Jahangir in ‘Saravana Bhavan’
Syed Ali Mujtaba
I am sure every one may have heard the story of Mughal Emperor Jahangir and Nur Jahan. For those who haven’t, let me recall; Nur Jahan was married to Sher Afghan, the man who killed a lion in a stroke of his sword.
Jahangir saw Nur Jhan and was charmed by her beauty. In order to marry her, he got her husband Sher Afghan murdered. Jahangir later married Nur Jahan. Rest as they say is history.
A similar case erupted in Chennai when Rajagopal (59) owner ‘Saravana Bhavan’ chain of hotels murdered his employee Prince Santhakumar to marry his wife Jeevajyothi.

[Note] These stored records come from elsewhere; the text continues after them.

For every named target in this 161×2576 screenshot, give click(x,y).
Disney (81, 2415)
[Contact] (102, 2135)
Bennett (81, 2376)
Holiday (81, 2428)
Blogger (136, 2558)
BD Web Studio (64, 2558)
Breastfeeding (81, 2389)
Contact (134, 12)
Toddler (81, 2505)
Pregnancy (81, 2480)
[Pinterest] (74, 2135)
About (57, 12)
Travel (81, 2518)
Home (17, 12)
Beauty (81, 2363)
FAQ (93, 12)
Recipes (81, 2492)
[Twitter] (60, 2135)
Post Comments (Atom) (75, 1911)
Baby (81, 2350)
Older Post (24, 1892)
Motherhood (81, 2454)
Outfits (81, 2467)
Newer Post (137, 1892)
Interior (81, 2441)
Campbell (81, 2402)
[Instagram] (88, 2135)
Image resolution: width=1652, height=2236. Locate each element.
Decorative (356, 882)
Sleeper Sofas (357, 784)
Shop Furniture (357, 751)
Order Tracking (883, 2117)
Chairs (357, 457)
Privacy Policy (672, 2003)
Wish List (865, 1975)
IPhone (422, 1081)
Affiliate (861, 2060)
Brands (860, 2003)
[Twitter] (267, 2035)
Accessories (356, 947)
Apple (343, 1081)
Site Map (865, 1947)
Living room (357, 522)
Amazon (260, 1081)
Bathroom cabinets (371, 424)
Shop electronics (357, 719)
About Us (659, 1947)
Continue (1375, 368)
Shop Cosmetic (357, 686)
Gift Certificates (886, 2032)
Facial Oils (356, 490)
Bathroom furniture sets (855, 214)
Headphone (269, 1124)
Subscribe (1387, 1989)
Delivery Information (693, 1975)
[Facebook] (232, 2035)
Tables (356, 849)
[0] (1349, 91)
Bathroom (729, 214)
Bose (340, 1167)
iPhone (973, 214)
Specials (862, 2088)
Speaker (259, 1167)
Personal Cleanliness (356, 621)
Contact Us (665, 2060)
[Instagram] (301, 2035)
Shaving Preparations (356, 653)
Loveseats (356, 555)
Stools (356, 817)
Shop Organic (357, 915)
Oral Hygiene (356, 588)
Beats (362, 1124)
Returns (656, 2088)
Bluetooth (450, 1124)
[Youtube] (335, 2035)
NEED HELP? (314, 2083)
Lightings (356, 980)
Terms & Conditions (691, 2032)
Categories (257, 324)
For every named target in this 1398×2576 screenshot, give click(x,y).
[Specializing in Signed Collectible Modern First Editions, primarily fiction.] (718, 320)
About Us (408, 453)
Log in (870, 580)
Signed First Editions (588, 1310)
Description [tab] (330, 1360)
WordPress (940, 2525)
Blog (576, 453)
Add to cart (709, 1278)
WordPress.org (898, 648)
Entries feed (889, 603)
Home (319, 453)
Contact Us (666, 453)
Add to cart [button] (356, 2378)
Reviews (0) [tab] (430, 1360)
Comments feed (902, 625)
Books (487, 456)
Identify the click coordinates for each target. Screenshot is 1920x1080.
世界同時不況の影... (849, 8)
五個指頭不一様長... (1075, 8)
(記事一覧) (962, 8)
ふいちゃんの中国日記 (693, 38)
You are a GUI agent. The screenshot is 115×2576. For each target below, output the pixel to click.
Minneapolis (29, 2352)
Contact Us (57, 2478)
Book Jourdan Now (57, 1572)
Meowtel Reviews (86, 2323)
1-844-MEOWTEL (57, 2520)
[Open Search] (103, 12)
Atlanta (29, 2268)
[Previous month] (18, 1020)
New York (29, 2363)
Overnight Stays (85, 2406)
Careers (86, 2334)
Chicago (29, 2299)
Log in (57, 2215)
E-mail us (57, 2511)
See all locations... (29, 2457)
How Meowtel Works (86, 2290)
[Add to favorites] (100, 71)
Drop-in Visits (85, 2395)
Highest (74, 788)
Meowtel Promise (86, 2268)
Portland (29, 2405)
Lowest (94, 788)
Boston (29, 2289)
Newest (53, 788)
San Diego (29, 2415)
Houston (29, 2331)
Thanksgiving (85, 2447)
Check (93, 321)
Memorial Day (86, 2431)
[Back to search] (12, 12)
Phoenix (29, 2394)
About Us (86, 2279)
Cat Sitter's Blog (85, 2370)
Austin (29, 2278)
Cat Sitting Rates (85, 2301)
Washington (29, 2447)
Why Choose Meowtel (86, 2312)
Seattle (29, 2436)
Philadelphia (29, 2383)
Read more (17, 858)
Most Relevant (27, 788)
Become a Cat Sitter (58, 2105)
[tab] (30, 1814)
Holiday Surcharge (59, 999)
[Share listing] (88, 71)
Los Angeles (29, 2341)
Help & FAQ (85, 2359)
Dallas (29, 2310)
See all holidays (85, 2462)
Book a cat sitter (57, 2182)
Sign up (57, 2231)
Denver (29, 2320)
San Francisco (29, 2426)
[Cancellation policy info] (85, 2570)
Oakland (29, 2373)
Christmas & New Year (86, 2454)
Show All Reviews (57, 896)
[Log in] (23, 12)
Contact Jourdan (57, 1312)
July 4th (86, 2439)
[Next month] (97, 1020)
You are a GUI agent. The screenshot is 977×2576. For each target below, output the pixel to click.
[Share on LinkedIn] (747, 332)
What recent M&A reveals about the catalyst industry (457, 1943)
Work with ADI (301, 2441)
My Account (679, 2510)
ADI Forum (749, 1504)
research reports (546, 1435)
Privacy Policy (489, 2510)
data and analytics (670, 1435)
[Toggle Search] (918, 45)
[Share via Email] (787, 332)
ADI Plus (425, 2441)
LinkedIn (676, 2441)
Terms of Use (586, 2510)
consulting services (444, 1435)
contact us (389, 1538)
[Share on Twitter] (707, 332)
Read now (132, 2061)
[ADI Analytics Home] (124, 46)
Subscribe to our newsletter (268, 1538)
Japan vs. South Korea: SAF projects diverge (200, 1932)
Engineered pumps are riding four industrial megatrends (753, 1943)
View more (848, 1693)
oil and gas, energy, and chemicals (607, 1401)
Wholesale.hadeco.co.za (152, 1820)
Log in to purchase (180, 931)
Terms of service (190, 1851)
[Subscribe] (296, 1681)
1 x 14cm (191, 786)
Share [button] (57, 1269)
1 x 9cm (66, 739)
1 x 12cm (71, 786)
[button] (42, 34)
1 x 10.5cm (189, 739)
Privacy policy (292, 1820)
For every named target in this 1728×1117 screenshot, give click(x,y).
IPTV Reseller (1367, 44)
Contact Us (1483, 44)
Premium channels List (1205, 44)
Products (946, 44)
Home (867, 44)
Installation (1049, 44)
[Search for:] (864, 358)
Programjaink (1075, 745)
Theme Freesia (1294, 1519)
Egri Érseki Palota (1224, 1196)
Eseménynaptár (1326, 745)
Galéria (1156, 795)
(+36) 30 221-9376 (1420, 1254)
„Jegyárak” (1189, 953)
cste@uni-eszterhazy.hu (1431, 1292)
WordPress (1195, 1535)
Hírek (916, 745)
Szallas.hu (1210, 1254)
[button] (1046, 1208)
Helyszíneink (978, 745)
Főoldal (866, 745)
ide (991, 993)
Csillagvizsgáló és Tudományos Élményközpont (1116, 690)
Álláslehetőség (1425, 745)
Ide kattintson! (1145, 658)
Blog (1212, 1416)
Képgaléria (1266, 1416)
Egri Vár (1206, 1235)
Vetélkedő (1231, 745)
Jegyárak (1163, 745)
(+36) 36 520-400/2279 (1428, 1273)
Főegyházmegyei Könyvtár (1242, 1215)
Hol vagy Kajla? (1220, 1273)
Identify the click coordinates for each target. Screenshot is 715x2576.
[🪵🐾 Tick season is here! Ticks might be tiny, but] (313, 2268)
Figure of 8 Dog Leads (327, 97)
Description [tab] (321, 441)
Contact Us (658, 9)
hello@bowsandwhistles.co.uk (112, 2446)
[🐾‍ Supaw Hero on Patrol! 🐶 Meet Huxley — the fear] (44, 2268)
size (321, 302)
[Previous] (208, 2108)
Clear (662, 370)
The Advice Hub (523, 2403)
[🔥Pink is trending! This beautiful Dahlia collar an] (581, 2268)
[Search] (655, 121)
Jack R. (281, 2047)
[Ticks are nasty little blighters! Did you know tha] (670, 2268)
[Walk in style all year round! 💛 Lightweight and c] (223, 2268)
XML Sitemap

The grapevine has it was all because of a astrologer who suggested Rajagopal if he marries someone with particular horse-scope his business may flourish more far and wide. It seems Jeevajyothi’s horse scope matched the specification of Rajagopal.
The hotelier made desperate bit to marry Jeevajyothi and tried all possible ways to make her his third wife. Jeevajyoth did not oblige Rajagopal and instead married Shantakumar, an employee of Saravana Bhavan.
Rajgopal having failed in his designs to get Jeevajyothi planned the murder of her husband Santhakumar so that he could marry his widow.
The henchmen of Rajagopal abducted Santhakumar from his residence in Vellacherry in Chennai in Oct 2001. He was taken Kodaikanal and was gruesomely done to death. Santhakumar body was later found dumped in the Kodai hills forest.
A case was registered on the basis of a complaint given by Jeevajothi that her husband had gone missing and feared that he might have been eliminated by Rajagopal and his henchmen. She also accused Rajagopal of sexually harassing her. The case was later altered from a ‘man-missing case’ to that of murder and filed the charge-sheet against Rajagopal and eight others in 2002.
A fast track court had in 2004 sentenced Rajgopal to 10 years rigorous imprisonment and fined him Rs.5.5 million.Rajagopal was arrested but was later let out on bail.
He was rearrested for violating bail conditions during his trial after allegedly attempting to threaten Jeevajothi.He went on appeal to the Madras High court.
The Madras High Court on March 19, 2009 sentenced Rajagopal to life in a murder case and enhanced his 10-year rigorous imprisonment awarded by a trial court.
The verdict was announced by a division bench comprising Justices P.K. Mishra and R. Banumathi, who convicted Rajagopal and six others for the 2001 murder.
The court also increased his conviction from culpable homicide not amounting to murder, to culpable homicide amounting to murder.
The case had caused a sensation, more so of Rajagopal’s meteoric rags to riches story as an entrepreneur and hotelier, starting with a small eatery in Chennai. Rajagopal had struck it rich after opening the ‘Saravana Bhavan’ chain of hotels.
Saravana Bhavan has spread its wings across India and abroad. The chain's website claims it has 22 outlets spread across South India, the North and seven countries.
The chain has a huge woman work force. Young women from rural regions form a strong force in this hotel and sweet chains, largely catering to the middle class in Chennai.
The employees are provided accommodation but have to work long hours, sometimes up to 12 hours a day, with hardly any leave or off. But they claim they are happy working at Saravana Bhavan.